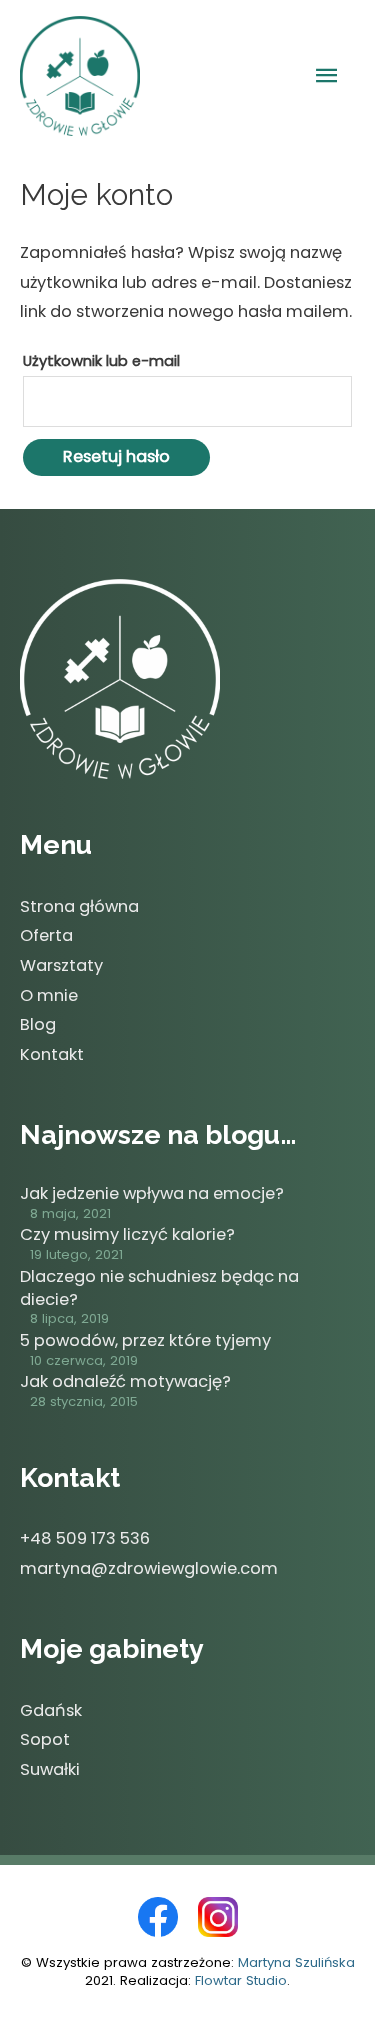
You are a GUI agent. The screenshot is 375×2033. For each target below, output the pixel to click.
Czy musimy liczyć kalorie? (127, 1234)
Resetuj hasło (116, 456)
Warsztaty (61, 965)
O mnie (49, 995)
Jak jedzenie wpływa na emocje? (152, 1193)
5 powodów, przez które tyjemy (145, 1340)
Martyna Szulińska (296, 1962)
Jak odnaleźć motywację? (125, 1381)
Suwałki (50, 1769)
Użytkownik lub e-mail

....

- WHAT NEEDS TO BE DONE: Pictures stay out; the entries above are to be output exactly as given.

- WRITTEN RESPONSE:
You are a GUI agent. The screenshot is 375×2033. For each target below, output the pixel to click.
Czy musimy liczyć kalorie? (127, 1234)
Resetuj hasło (116, 456)
Warsztaty (61, 965)
O mnie (49, 995)
Jak jedzenie wpływa na emocje? (152, 1193)
5 powodów, przez które tyjemy (145, 1340)
Martyna Szulińska (296, 1962)
Jak odnaleźć motywację? (125, 1381)
Suwałki (50, 1769)
Użytkownik lub e-mail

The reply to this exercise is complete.